Using SSD for a temp tablespace on Exadata

I seem to be getting a lot of surprising performance results lately on our X-2 quarter rack Exadata system, which is good – the result you don’t expect is the one that teaches you something new.

This time, I was looking at using a temporary tablespace based on flash disks rather than spinning disks.  In the past – using Fusion IO PCI cards, I found that using flash for temp tablespace was very effective in reducing the overhead of multi-pass sorts:

image

See (http://guyharrison.squarespace.com/ssdguide/04-evaluating-the-options-for-exploiting-ssd.html)

However, when I repeated these tests for Exadata, I got very disappointing results.  SSD based temp tablespace actually lead to marginally worse performance:

image

Looking in depth at a particular point (the 500K SORT_AREA_SIZE point), we can see that although the SSD based temp tablespace has marginally better read times, it involves a significantly higher write overhead:

image

I can understand the higher read overhead (at least partially).  It’s Yet Another time when sequential write operations to an SSD device have provided disappointing performance.  However, it’s strange to see such poor read performance.  How can a spinning disk serve blocks up at effectively the same latency an SSD?

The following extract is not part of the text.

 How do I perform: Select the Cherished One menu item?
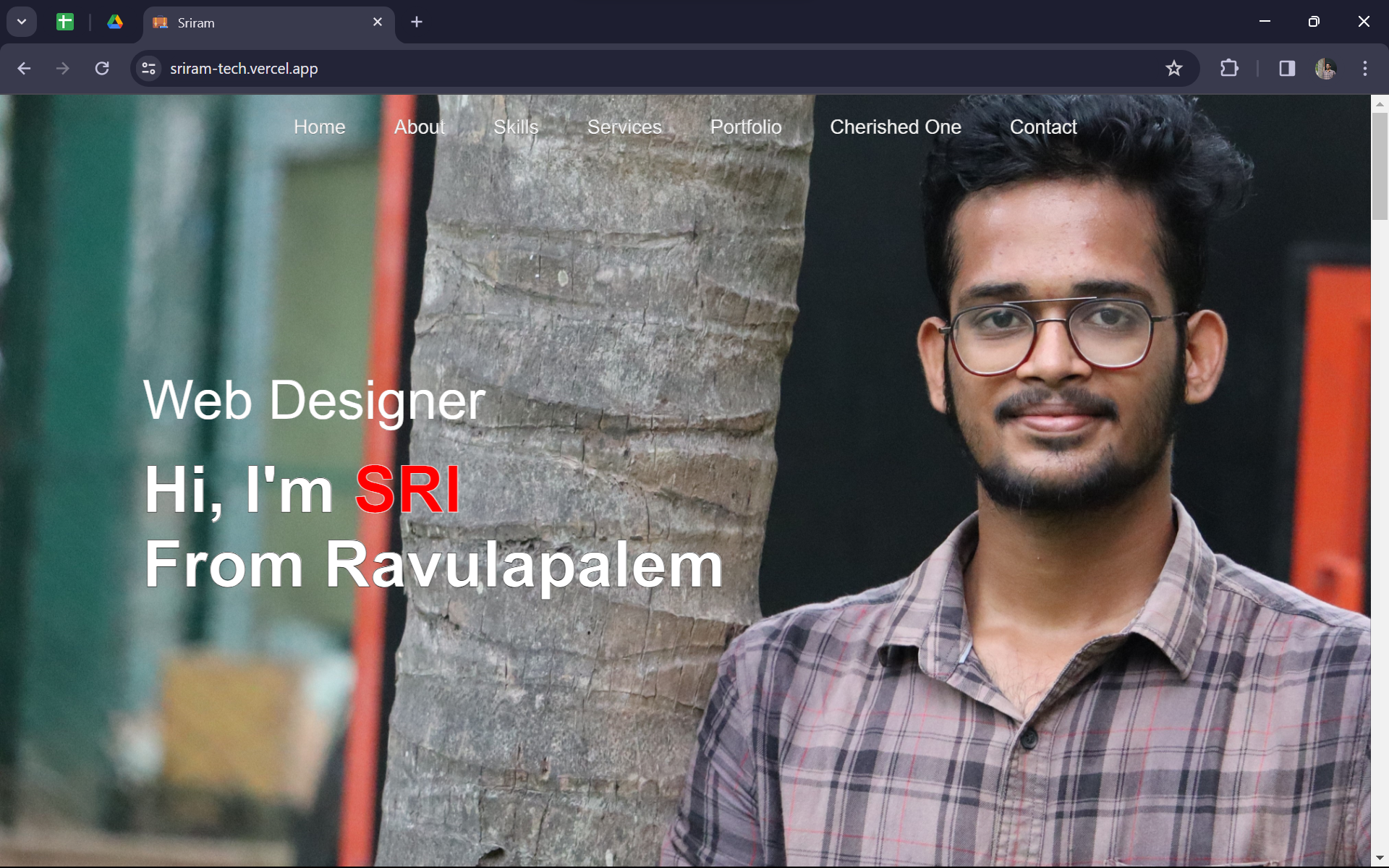click(x=896, y=127)
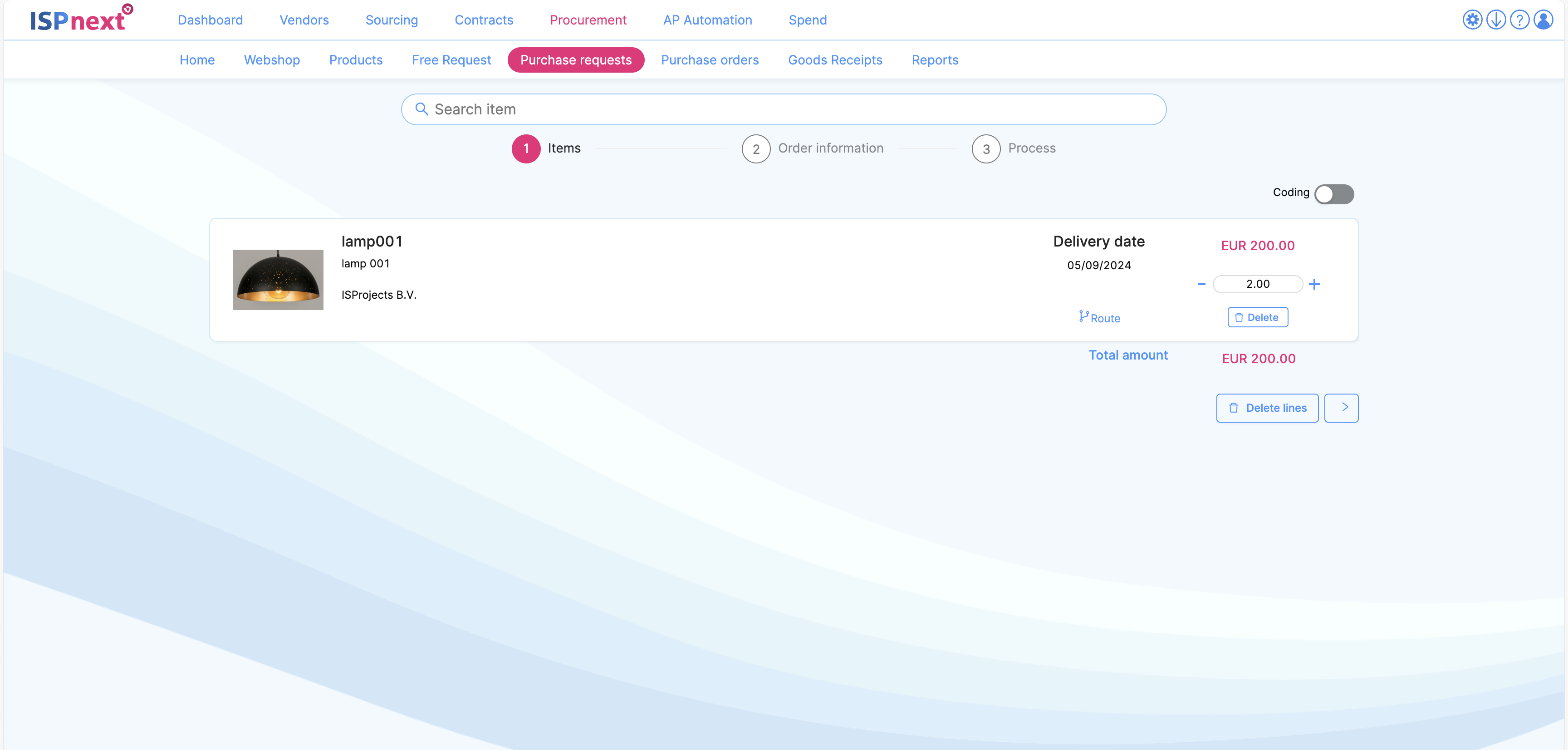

So I dumped all the direct path read waits from a 10046 trace and plotted them logarithmically:

image

We can see in this chart, that the SDD based tablespace suffers from a small “spike” of high latencies between 600-1000 us (eg .6-1 ms).  These are extremely high latencies for an SSD !  What could be causing them?  Garbage collection being caused by the almost writes to the temp tablespaces?  There was negliglbe concurrent activity on the system and the table concerned had flash cache disabled so for now that is my #1 theory. 

For that matter, why are the HDD reads times so low?  An average disk read latency of 500 us for a spinning disk is unreasonably low, is the storage cell somehow buffering temporary tablespace IO?  

As always I’m wondering if there’s someone with more expertise in Exadata internals who could shed some light on all of this!